* _Records_:
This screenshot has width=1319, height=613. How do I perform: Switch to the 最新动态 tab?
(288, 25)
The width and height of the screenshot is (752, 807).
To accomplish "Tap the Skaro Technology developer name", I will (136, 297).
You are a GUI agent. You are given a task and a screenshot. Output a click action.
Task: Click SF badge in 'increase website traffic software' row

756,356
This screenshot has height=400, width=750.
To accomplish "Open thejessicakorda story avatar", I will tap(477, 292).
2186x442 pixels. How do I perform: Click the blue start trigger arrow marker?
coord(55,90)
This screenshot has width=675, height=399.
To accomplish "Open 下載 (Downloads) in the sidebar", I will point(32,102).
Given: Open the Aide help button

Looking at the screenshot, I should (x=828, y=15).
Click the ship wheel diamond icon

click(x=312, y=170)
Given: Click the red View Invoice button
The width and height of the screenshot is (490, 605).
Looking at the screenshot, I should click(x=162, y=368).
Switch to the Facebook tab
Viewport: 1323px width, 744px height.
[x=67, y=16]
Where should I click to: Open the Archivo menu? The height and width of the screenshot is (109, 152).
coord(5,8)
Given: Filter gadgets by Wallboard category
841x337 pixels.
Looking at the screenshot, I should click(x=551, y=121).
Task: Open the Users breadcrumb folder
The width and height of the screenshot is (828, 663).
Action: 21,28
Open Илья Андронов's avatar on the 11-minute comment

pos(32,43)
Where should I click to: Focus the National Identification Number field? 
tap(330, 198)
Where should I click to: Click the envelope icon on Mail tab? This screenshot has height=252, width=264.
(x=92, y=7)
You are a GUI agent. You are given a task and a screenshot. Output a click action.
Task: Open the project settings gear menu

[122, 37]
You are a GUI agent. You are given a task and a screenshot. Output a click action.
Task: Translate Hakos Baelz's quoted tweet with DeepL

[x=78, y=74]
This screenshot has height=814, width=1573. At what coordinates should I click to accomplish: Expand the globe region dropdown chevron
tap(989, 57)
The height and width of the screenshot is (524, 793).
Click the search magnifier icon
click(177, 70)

* _Task item_: Filter this listing and copy only the lines holding the word "will".

* _Solution_:
To accomplish "Tap the Skaro Technology developer name", I will (136, 297).
To accomplish "Open thejessicakorda story avatar", I will tap(477, 292).
To accomplish "Open 下載 (Downloads) in the sidebar", I will point(32,102).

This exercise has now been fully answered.